#### WHAT THE EXERCISE ASKS:
Convert the entries below into a JSON array of strings, one string per line, with blank lines left out.

#### EXERCISE MATERIAL:
============================================================

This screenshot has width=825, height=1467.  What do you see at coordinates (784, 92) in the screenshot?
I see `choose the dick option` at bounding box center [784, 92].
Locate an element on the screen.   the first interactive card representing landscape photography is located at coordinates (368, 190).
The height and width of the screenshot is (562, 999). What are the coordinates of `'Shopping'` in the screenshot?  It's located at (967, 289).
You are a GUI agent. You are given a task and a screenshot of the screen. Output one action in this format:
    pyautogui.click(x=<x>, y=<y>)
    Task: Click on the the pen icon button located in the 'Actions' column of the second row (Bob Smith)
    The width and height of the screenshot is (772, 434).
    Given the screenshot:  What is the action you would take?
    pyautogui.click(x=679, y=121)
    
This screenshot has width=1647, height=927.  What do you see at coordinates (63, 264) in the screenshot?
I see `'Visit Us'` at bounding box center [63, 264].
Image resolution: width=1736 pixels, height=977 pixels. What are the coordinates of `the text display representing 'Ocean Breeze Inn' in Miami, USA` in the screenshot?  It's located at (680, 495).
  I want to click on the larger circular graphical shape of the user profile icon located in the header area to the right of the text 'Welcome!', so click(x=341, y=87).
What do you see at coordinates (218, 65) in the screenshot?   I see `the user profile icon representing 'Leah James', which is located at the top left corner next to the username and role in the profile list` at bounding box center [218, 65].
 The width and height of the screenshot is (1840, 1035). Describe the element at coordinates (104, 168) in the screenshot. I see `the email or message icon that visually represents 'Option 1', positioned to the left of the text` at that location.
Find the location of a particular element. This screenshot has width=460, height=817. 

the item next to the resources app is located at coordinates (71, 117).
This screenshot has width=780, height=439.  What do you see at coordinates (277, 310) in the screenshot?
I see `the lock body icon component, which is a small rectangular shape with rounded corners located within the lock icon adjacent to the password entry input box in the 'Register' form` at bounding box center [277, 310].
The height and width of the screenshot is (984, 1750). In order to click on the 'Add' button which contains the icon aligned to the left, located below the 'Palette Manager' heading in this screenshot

============================================================

#### COMPLETE OUTPUT:
[
  "This screenshot has width=825, height=1467.  What do you see at coordinates (784, 92) in the screenshot?",
  "I see `choose the dick option` at bounding box center [784, 92].",
  "Locate an element on the screen.   the first interactive card representing landscape photography is located at coordinates (368, 190).",
  "The height and width of the screenshot is (562, 999). What are the coordinates of `'Shopping'` in the screenshot?  It's located at (967, 289).",
  "You are a GUI agent. You are given a task and a screenshot of the screen. Output one action in this format:",
  "    pyautogui.click(x=<x>, y=<y>)",
  "    Task: Click on the the pen icon button located in the 'Actions' column of the second row (Bob Smith)",
  "    The width and height of the screenshot is (772, 434).",
  "    Given the screenshot:  What is the action you would take?",
  "    pyautogui.click(x=679, y=121)",
  "This screenshot has width=1647, height=927.  What do you see at coordinates (63, 264) in the screenshot?",
  "I see `'Visit Us'` at bounding box center [63, 264].",
  "Image resolution: width=1736 pixels, height=977 pixels. What are the coordinates of `the text display representing 'Ocean Breeze Inn' in Miami, USA` in the screenshot?  It's located at (680, 495).",
  "  I want to click on the larger circular graphical shape of the user profile icon located in the header area to the right of the text 'Welcome!', so click(x=341, y=87).",
  "What do you see at coordinates (218, 65) in the screenshot?   I see `the user profile icon representing 'Leah James', which is located at the top left corner next to the username and role in the profile list` at bounding box center [218, 65].",
  " The width and height of the screenshot is (1840, 1035). Describe the element at coordinates (104, 168) in the screenshot. I see `the email or message icon that visually represents 'Option 1', positioned to the left of the text` at that location.",
  "Find the location of a particular element. This screenshot has width=460, height=817. ",
  "the item next to the resources app is located at coordinates (71, 117).",
  "This screenshot has width=780, height=439.  What do you see at coordinates (277, 310) in the screenshot?",
  "I see `the lock body icon component, which is a small rectangular shape with rounded corners located within the lock icon adjacent to the password entry input box in the 'Register' form` at bounding box center [277, 310].",
  "The height and width of the screenshot is (984, 1750). In order to click on the 'Add' button which contains the icon aligned to the left, located below the 'Palette Manager' heading in this screenshot"
]